Je suis vétérinaire praticienne « mixte », c'est-à-dire que je travaille à la fois avec des animaux de compagnie et des animaux d'élevage à Boos. La commune n'a pas été impactée. Mais nous avons une forte activité d'élevage sur la commune de Préaux qui a beaucoup fait parler d'elle à la suite de certains prélèvements, non pas de sol, mais de suie. Les premiers appels que j'ai reçus provenaient d'éleveurs de cette zone-là : ils m'ont même envoyé des photographies de flaques noires dans leur élevage. En application du principe de précaution, je recommande de rentrer les animaux, d'éviter qu'ils boivent dans les abreuvoirs, de les nourrir dès que la pluie s'est arrêtée par des fourrages s'ils le pouvaient, puisque certains éleveurs n'avaient pas encore envoyé leur lin, les bâtiments étaient pleins. Ils ne pouvaient pas rentrer ces animaux. Ce sont des exemples de stress qui nous sont remontés.
Je rejoins mes collègues sur l'attente qui était interminable avant de savoir ce qui allait se passer. Dix jours après, les questions qui me revenaient concernaient l'ensilage, et « les bêtes seront-elles malades si elles mangent les poussières ? ». J'ai eu énormément de questions là-dessus parce que cela coûte d'ensiler et qu'il allait peut-être falloir jeter.

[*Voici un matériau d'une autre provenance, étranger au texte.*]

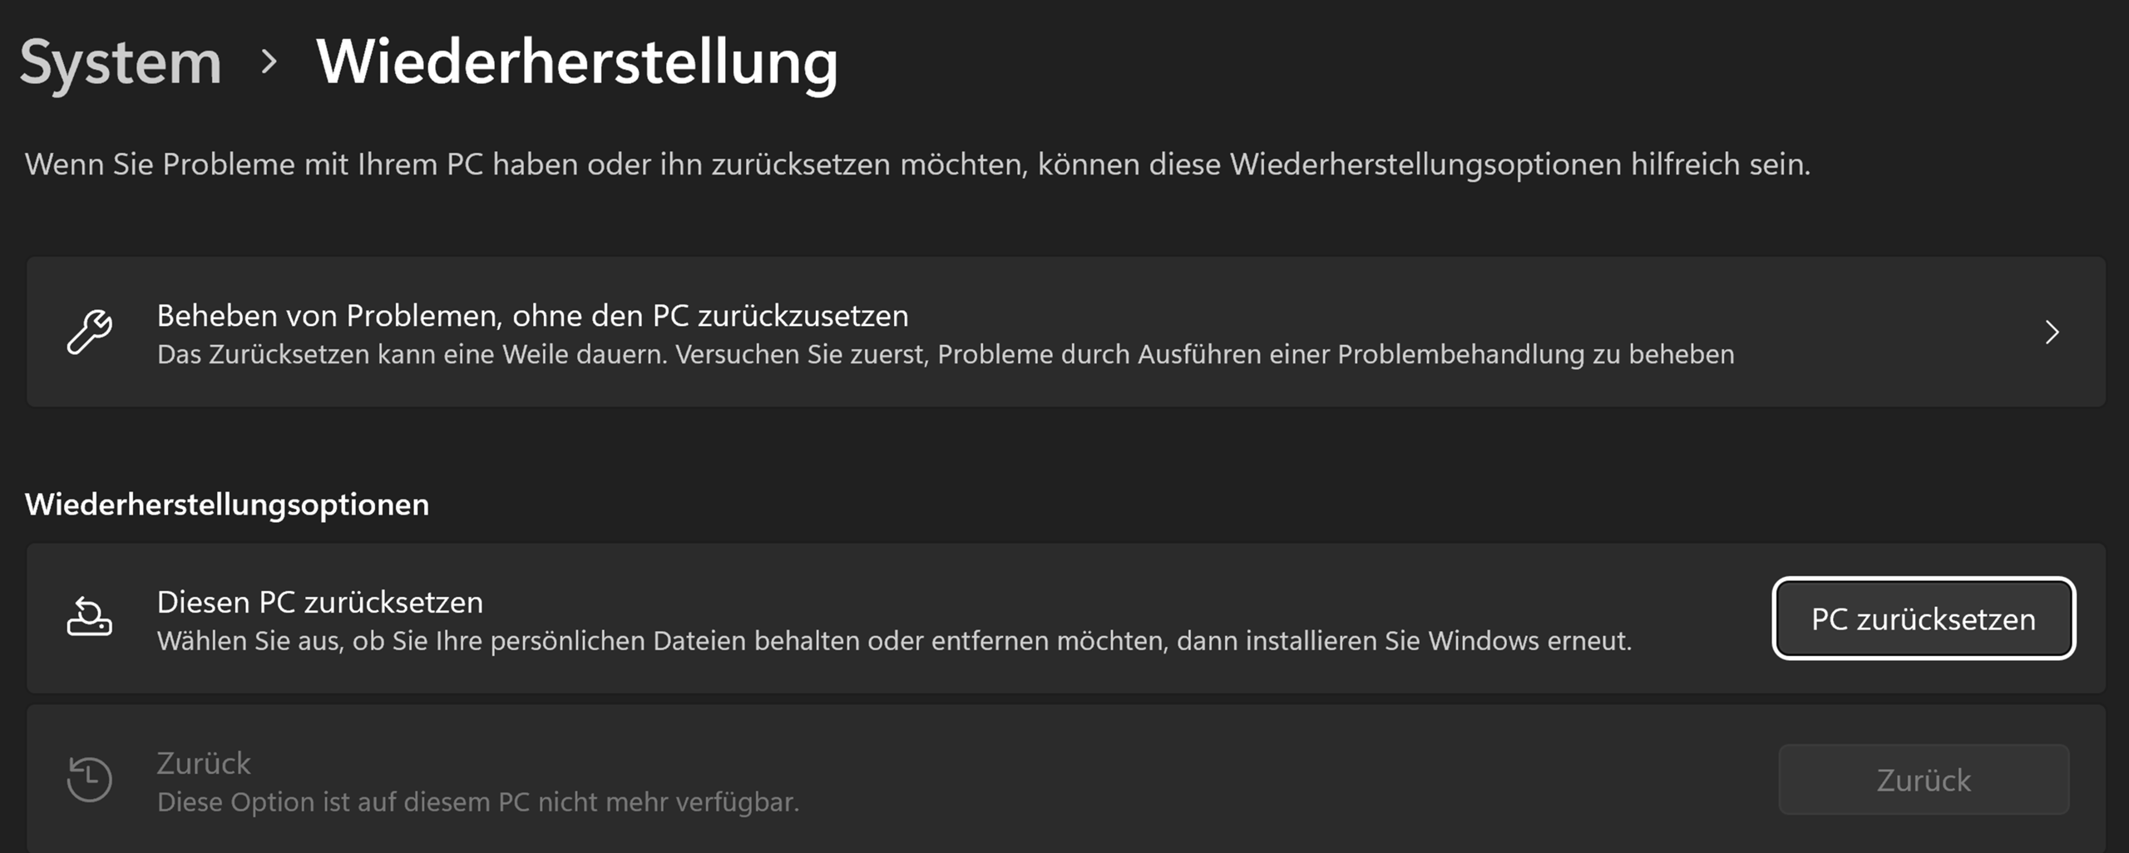Open "Beheben von Problemen, ohne den PC zurückzusetzen"

point(532,316)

Certains de mes éleveurs ont regretté que des journalistes aient débarqué chez eux et aient profité de leur stress pour faire gonfler toute cette affaire Lubrizol. Ils l'ont mal vécu.
Nous apprenons de nos erreurs pour essayer de revenir aux données scientifiques, de vraies données. Nous attendons beaucoup des prélèvements de l'État. Comme cela traînait un peu, certains éleveurs ont fait marcher leurs assureurs pour faire des prélèvements chez eux en attendant de savoir ce qu'il allait advenir, ce qu'il y avait vraiment dans ces poussières. Ils sont dans une véritable attente scientifique.

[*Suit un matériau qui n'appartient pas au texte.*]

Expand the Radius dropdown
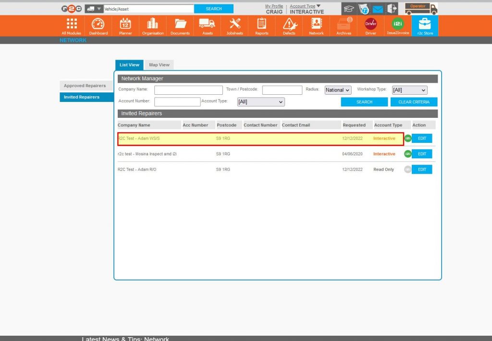This screenshot has height=341, width=492. [338, 90]
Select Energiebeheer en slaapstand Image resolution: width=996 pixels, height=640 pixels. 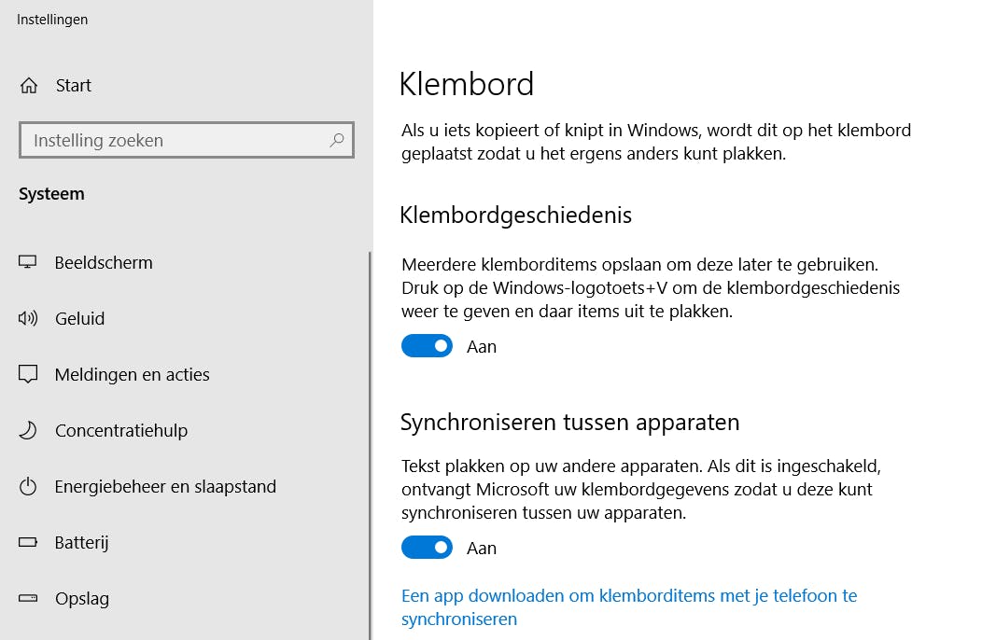(165, 486)
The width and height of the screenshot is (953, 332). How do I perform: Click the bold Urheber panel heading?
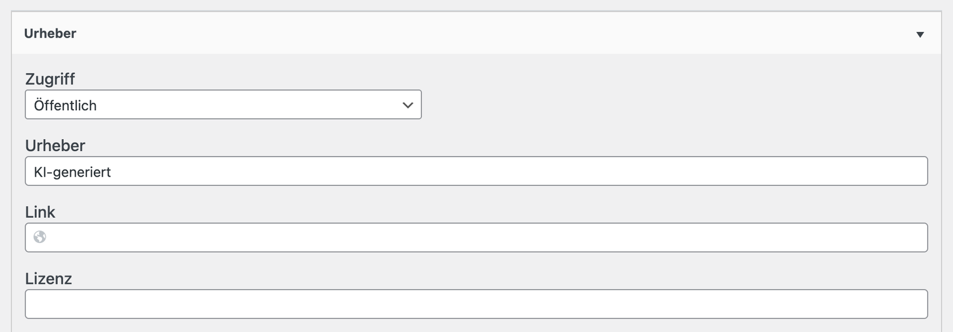50,34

Nous avons également été consultés par des particuliers. Notre territoire étant très rurbain, il y a donc une grande présence de petits animaux de compagnie, avec des productions familiales. Les particuliers se demandent s'ils peuvent manger le poulet du jardin ou les oeufs. Cette aura de la profession permet de tout chapeauter, du prix à l'assiette.

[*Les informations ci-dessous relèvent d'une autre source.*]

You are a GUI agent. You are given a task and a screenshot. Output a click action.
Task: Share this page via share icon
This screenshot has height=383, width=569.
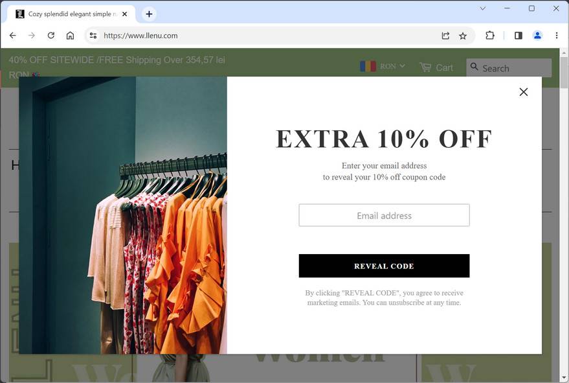445,36
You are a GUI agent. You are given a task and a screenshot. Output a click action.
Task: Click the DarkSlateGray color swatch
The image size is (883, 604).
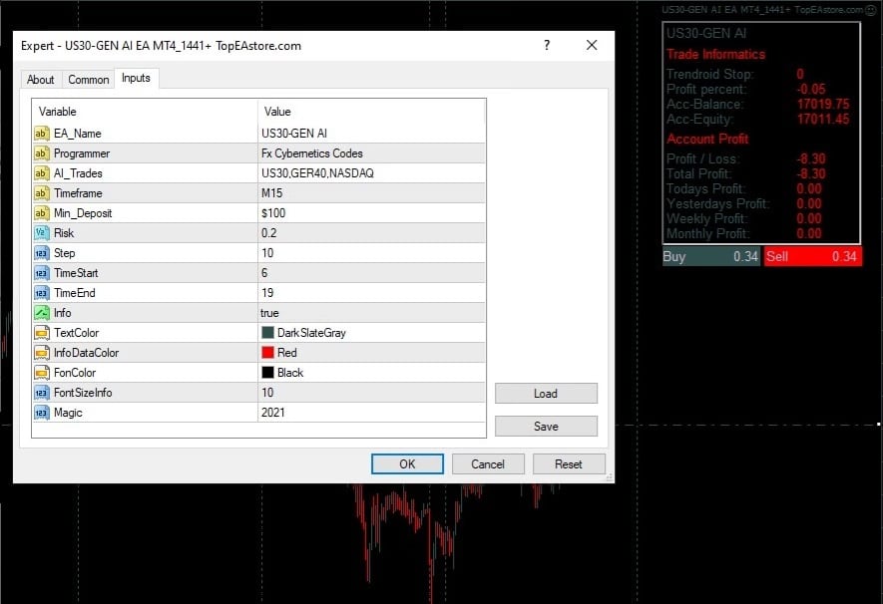click(268, 332)
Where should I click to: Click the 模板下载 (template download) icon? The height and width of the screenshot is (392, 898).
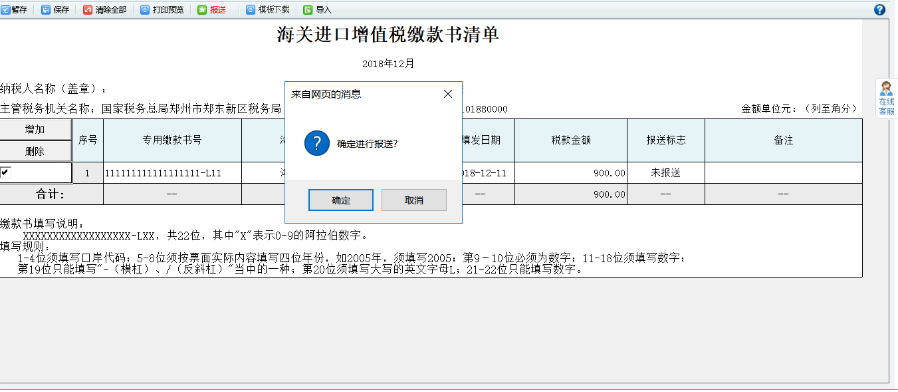click(265, 9)
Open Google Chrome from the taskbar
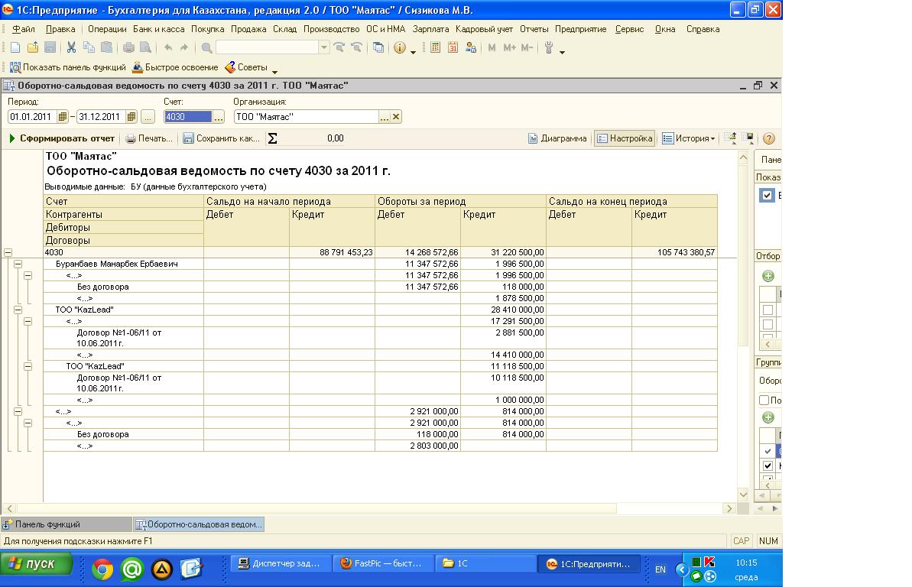The image size is (912, 587). click(x=102, y=568)
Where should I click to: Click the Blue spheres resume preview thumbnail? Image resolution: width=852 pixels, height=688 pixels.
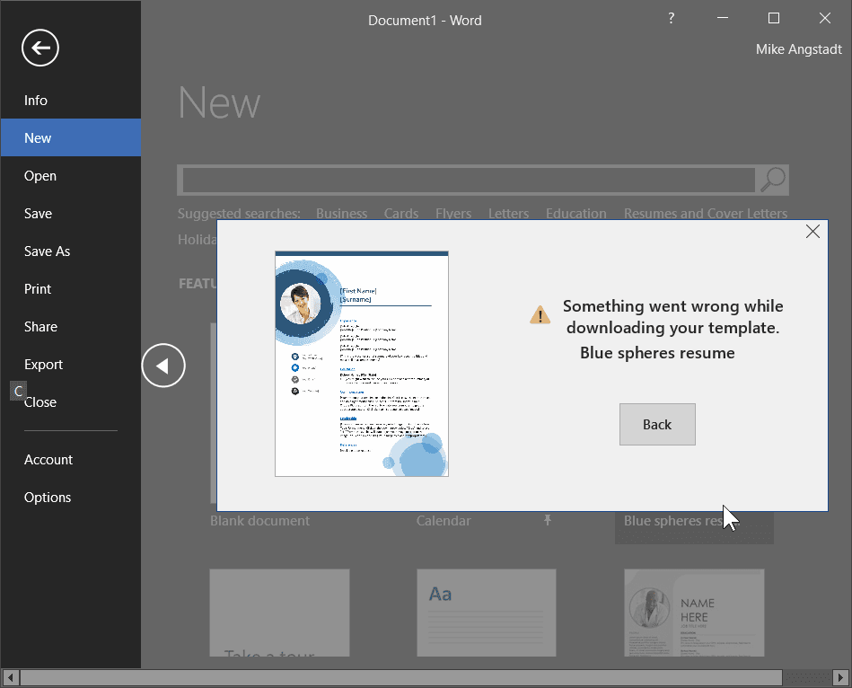coord(361,364)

Des circuits courts déplorent une vraie chute d'activité et aimeraient une communication ouverte et transparente de l'État qui appuierait sur la non-toxicité des produits et des poulets de Préaux. Ils disent que la confiance avec leurs clients reparaît, mais que c'est encore un peu en deçà de ce qu'ils pourraient espérer. Là-dessus, mes éleveurs laitiers disent qu'avec leur interprofession, ils ont été gâtés. Ils se sont même excusés d'avoir oublié notre producteur d'oeufs de Préaux, qui a été maintenu sous arrêté quatre à cinq jours de plus. C'était amusant de les voir discuter ensemble et se soutenir comme cela. Quelle que soit la production, ils ont vraiment vécu cela ensemble. Parfois, on se concentre sur soi et on oublie les autres et là, il y avait vraiment cette solidarité entre eux quand j'ai pu les réunir pour avoir leur retour.
La question santé qui revient souvent porte sur la fièvre catarrhale ovine (FCO), un virus que nous avons subi il y a quelques années. Il y a eu beaucoup d'indemnisation sur les mortalités des animaux adultes en aigu, juste après la crise, et beaucoup moins d'indemnisation à terme quand il y avait des malformations des veaux. Il y a eu beaucoup de pertes économiques de façon secondaire. Là, ils attendent beaucoup de ce qu'ils appellent « l'Acte II de Lubrizol ». C'est du suivi à la fois chimique avec ce qu'il y a dans le sol, les risques sur la santé et sur la livraison des productions animales, mais aussi d'un point de vue rentabilité de leurs élevages. On nous attend beaucoup, nous les vétérinaires de terrain, sur les performances de reproduction des élevages. « Le nuage a-t-il fait avorter ? », par exemple. Nous avons des suivis d'élevage avec des performances. Nous allons nous concentrer là-dessus, pour voir s'il y a une répercussion dans les mois à venir. C'est difficile à dire aujourd'hui. Voilà ce qu'attendent les éleveurs agriculteurs de notre profession.